I vote for 5 or 6 kittens before Sunday.


----------



## Owenkennels (Apr 18, 2007)

well no babies yet.....sheesh...if she doesn't have them by monday i will probably take her in....just seems like a long time. i can see the babies moving so i know they are ok still.


----------



## Heidi n Q (Nov 22, 2006)

Owenkennels said:


> well no babies yet......


Wow! I thought for sure she'd have had them by now....maybe she's cookin' up some mountain lion kittens in there! 8O


----------



## Owenkennels (Apr 18, 2007)

I hope not...lol I think I might have homes for 3 babies already so that is good. Now if she would just push them things out I would be a happy camper...lol


----------



## Stephie (Feb 4, 2005)

Aw she is a beautiful little thing and certainly looks pretty far along. Have you made her a nice comfy place to have the babies?
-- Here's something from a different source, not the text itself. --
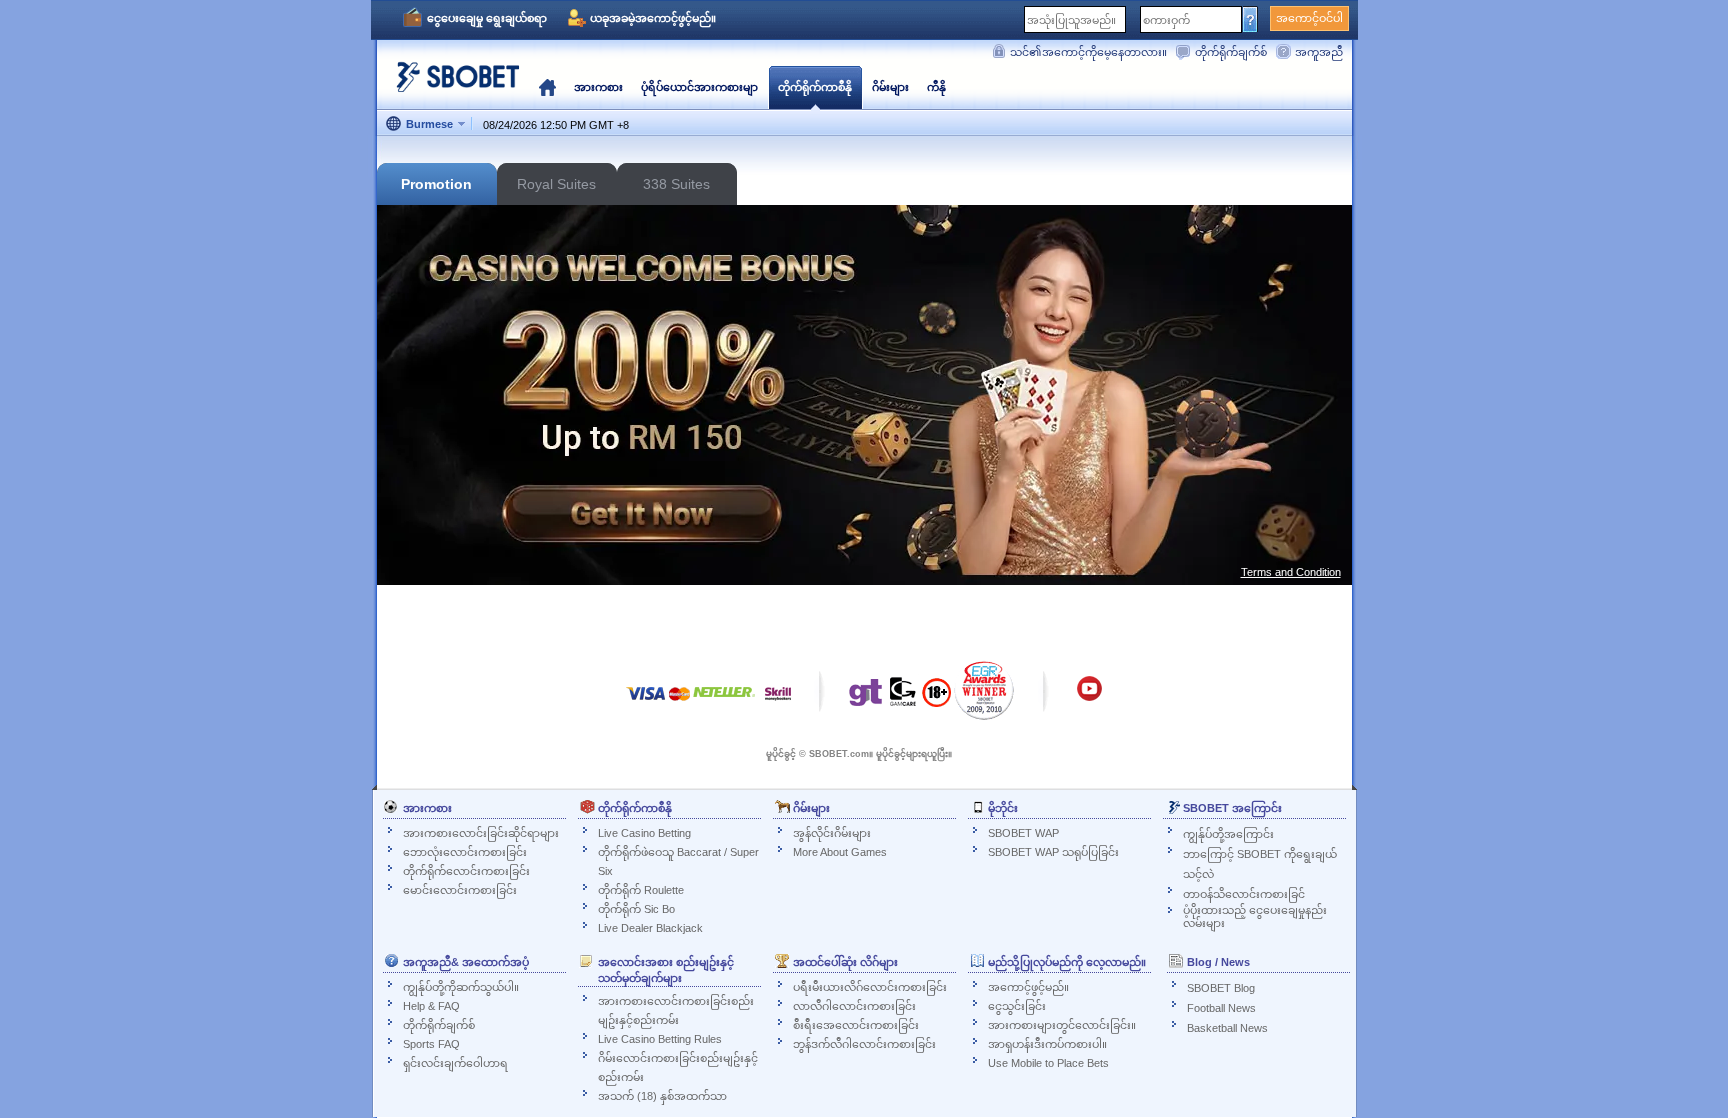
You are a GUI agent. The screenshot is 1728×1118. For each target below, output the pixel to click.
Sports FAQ (431, 1044)
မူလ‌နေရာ (547, 87)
It's great that you have some homes lined up for them already and I am sure I am preaching uncessarily (sorry) but perhaps a little trip to the vets afterwards will be in order so she doesn't have to go through this again


----------



## Owenkennels (Apr 18, 2007)

she is a stray so this was not planned......and yes she will be spayed...either by my vet or by the vet of whoever adopts her when the kittens are weaned  I have a box in my closet and she sleeps in it alot.


----------



## Owenkennels (Apr 18, 2007)

Well after returning home from a mother's day celebration I came home late to find Sprinkles in her box in my closet with 5 new babies! I went to bed and woke up to one more.....so 6 new babies. 3 are pure white like her. Two are all white with black or gray spots on the backs of their heads and one is black or grey not sure. I will take pics today and post them later. Sprinkles became a mommy on mommies day!!!


----------



## Lisa 216 (Oct 25, 2004)

What a lovely Mother's Day gift  Yes, please post some pics! How are the mom and babies doing today?


----------